Saved data entries:
=====

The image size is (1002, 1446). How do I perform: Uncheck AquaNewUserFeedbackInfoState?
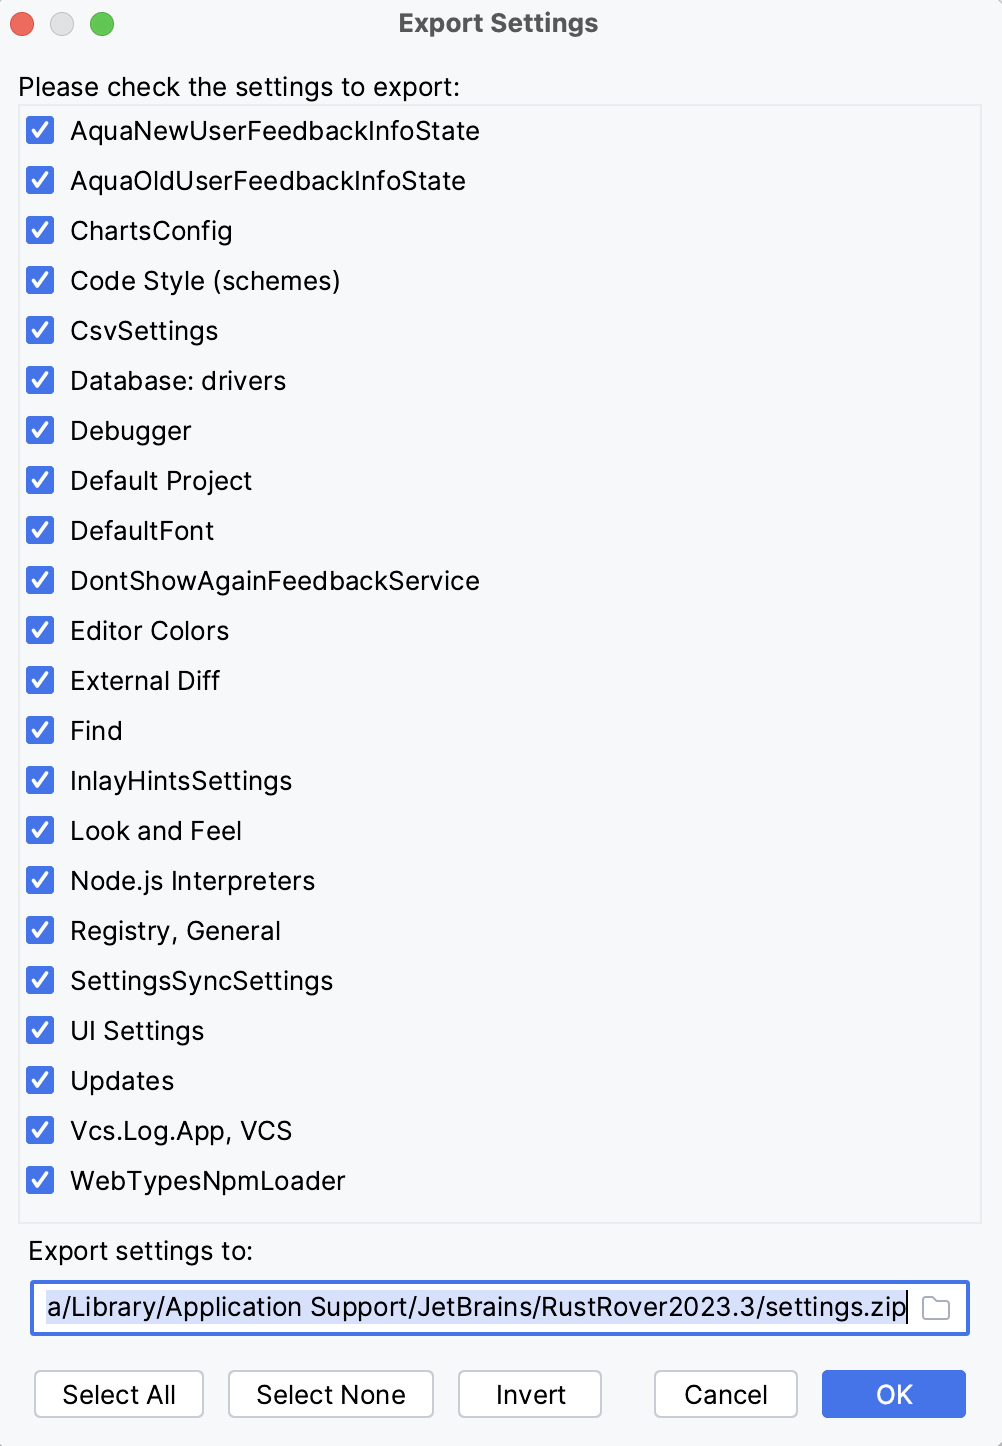(40, 130)
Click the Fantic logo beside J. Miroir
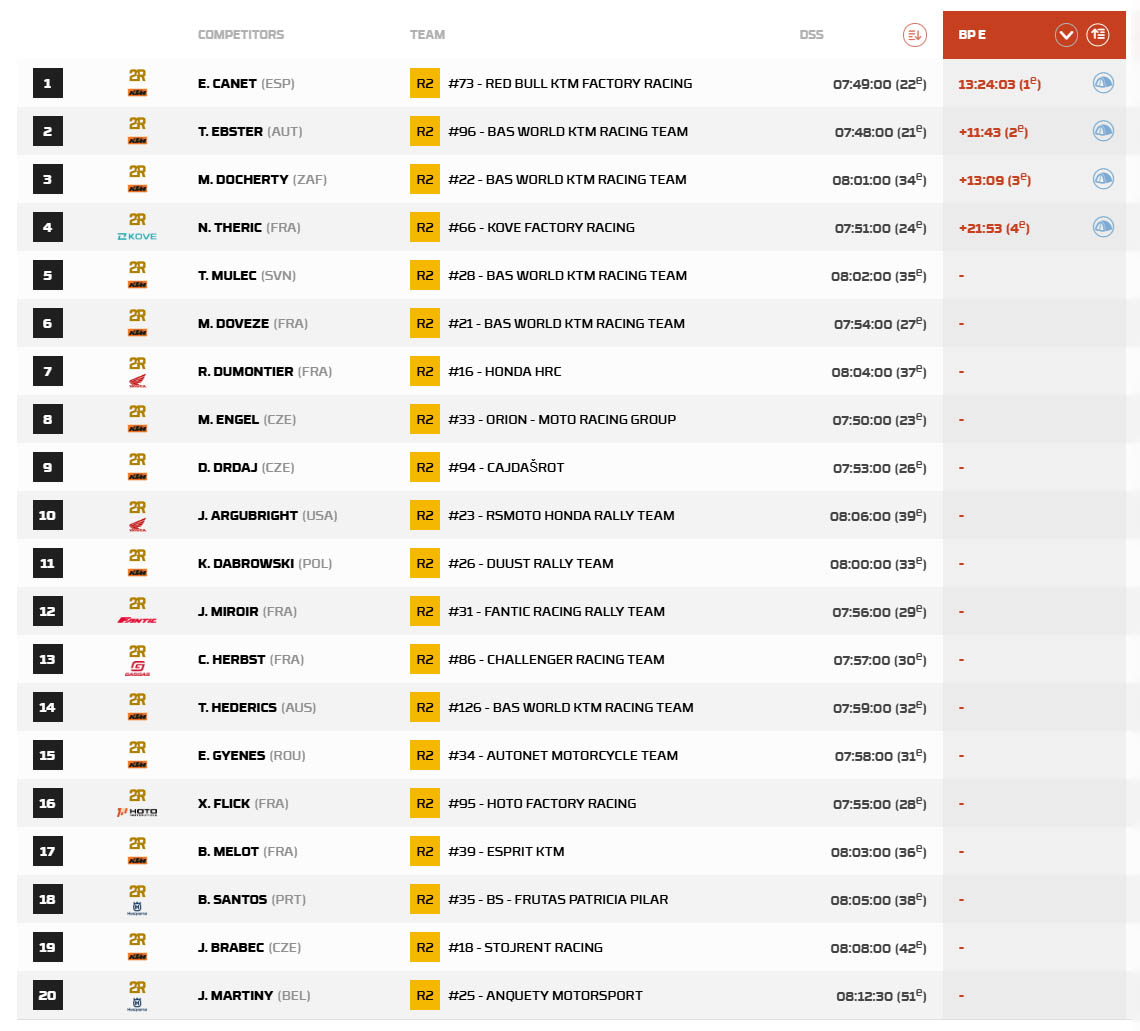This screenshot has width=1140, height=1031. pos(137,620)
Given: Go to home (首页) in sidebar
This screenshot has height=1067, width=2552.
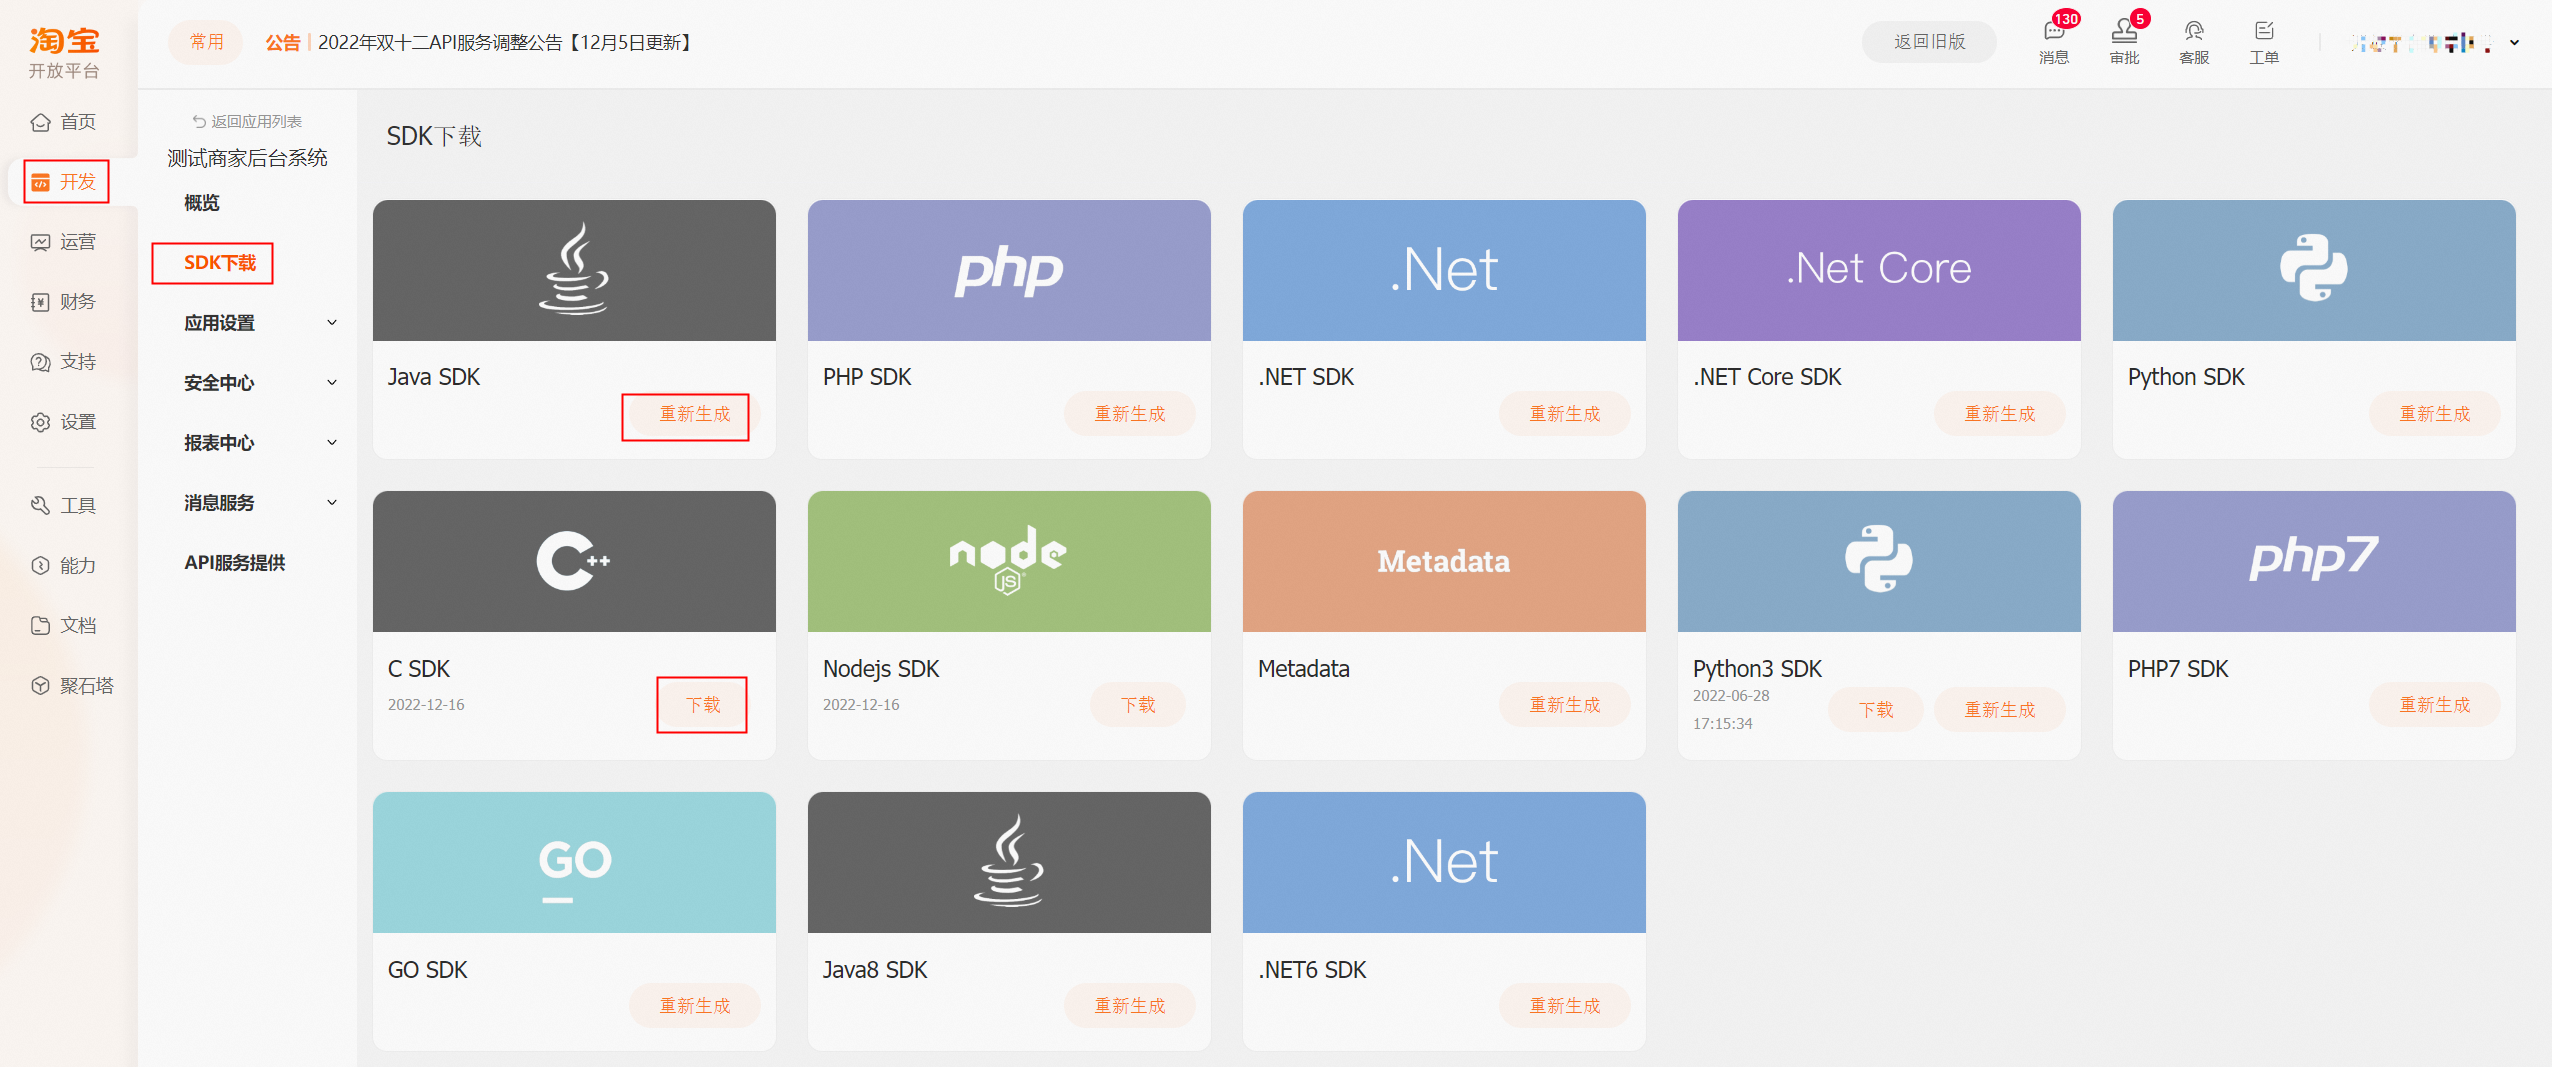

=====

WORK ITEM
Could you write out the records exactly while omitting every picture?

ANSWER TO THIS TASK
The image size is (1002, 1446). How do I perform: Uncheck AquaNewUserFeedbackInfoState?
(40, 130)
Click the Fantic logo beside J. Miroir
This screenshot has width=1140, height=1031. pos(137,620)
Given: Go to home (首页) in sidebar
This screenshot has height=1067, width=2552.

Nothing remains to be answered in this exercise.